# Statistical Treatment of Data

Many times during the course of the Chemistry 115 laboratory you will be asked to report an average, relative deviation, and a standard deviation. You may also have to analyze multiple trials to decide whether or not a certain piece of data should be discarded. This section describes these procedures.

### Average and Standard Deviation

The **average **or **mean **of the data set, \(\bar{x}\), is defined by:

\(\bar{x} = \dfrac{\sum_{i=1}^N x_i}{N}\)

where x_{i} is the result of the i^{th} measurement, i = 1,…,N. The standard deviation, σ, measures how closely values are clustered about the mean. The standard deviation for small samples is defined by:

\( \sigma = \sqrt{\dfrac{\sum_{i=1}^N (x_i-\bar{x})^2}{N}} \)

The smaller the value of σ, the more closely packed the data are about the mean, and we say that the measurements are **precise**. In contrast, a high** accuracy **of the measurements occurs if the mean is close to the real result (presuming we know that information). It is easy to tell if your measurements are precise, but it is often difficult to tell if they are accurate.

### Relative Deviation

The relative average deviation, d, like the standard deviation, is useful to determine how data are clustered about a mean. The advantage of a relative deviation is that it incorporates the relative numerical magnitude of the average. The relative average deviation, d, is calculated in the following way.

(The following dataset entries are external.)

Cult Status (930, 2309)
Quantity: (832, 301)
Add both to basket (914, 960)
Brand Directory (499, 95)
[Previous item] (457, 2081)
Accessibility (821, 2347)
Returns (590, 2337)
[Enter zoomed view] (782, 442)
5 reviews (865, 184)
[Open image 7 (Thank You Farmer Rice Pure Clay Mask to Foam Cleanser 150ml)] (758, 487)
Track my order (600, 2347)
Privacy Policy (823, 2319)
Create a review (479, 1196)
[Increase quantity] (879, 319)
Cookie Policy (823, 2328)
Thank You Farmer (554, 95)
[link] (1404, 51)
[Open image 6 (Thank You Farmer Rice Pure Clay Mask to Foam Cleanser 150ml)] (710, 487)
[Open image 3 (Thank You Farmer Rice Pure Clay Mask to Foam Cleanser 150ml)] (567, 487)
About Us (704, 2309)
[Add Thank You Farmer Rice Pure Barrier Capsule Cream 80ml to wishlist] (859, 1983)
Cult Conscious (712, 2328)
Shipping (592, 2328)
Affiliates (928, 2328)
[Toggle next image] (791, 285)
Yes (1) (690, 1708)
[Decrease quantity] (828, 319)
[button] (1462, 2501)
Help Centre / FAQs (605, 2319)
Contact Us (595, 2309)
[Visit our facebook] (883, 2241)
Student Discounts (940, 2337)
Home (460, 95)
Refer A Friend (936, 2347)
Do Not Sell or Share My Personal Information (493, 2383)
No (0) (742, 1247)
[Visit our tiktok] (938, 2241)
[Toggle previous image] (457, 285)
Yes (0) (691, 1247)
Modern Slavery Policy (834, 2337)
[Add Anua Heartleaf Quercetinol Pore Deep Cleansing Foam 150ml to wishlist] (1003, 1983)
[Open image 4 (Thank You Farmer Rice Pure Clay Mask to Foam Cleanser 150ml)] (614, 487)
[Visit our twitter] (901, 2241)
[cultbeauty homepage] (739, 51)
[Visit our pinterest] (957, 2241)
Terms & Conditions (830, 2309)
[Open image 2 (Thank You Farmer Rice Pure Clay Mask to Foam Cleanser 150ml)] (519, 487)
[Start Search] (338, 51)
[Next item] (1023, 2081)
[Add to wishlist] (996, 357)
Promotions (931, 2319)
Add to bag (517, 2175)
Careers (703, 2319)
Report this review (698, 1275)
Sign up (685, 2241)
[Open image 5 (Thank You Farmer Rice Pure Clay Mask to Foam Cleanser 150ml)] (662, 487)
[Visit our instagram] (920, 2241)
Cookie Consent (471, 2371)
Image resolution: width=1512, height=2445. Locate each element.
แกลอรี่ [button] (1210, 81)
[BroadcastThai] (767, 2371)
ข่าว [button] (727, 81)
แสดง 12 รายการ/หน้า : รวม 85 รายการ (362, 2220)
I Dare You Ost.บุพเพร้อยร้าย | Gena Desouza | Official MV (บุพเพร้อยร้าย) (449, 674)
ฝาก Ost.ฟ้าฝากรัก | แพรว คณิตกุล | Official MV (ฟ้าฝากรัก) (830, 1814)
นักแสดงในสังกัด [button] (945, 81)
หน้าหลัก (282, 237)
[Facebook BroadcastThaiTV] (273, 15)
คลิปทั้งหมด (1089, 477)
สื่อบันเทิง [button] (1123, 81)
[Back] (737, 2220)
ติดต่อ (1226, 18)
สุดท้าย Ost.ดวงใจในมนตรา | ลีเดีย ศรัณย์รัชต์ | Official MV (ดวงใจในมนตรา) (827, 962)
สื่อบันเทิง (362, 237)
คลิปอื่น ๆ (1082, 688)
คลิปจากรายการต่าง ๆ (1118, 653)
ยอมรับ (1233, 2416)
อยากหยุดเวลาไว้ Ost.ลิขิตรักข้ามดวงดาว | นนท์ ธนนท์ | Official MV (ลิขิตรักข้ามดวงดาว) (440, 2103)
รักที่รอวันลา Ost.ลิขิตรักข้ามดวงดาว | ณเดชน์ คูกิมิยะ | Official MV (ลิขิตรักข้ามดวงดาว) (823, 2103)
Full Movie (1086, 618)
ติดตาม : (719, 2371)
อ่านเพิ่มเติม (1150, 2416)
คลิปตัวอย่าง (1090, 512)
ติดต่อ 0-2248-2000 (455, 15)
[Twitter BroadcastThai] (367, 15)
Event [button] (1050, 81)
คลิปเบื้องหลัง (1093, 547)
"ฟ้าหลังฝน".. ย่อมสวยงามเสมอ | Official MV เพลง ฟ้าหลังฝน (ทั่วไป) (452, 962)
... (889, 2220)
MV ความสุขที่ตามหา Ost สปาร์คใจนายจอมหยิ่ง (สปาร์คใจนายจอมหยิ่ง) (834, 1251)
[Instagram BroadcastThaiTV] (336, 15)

- Calculate the average, \(\bar{x}\), with all data that are of high quality.
- Calculate the deviation, d=|x
_{i}- \(\bar{x}\)|, of each datum. - Calculate the average of these deviations.
- Divide that average of the deviations by the mean of the data. This number is generally expressed as parts per thousand (ppt). You can do this by simply multiplying by 1000.

Report the relative average deviation (ppt) in addition to the standard deviation in all experiments.

### Analysis of Poor Data

Sometimes a single piece of data is inconsistent with other data. You need a method to determine, or test, if the datum in question is so poor that it should be excluded from your calculations. Many tests have been developed for this purpose. One of the most common is what is known as the Q test (section 4-3). While it is very popular, it is not particularly useful for the small samples you will have (you will generally only do triplicate trials). Instead you will use what is commonly known as the 4d test. To use this test you need to follow the procedure outlined below.

- Calculate the average, \(\bar{x}\).
- Calculate the deviation, d.
- Calculate the average of these deviations.
- Calculate the deviation of the "suspect" datum from the mean you calculated above, d
_{s}. If this deviation is greater than 4 times the average deviation, then you should discard this datum.( If d_{s}>4d, then discard.)

Keep in mind that you also always have the right to discard a piece of data that you are sure is of low quality: that is, when you are aware of a poor collection. However, beware of discarding data that do not meet the 4d test. You may be discarding your most accurate determination!

### Other important concepts and procedures

Associated topics you should be familiar with from your Chem 105 class:

- Normal error curve: Histogram of an infinitely large number of good measurements usually follow a Gaussian distribution
- Confidence limit (95%)
- Linear least squares fit
- Residual sum of squares
- Correlation coefficient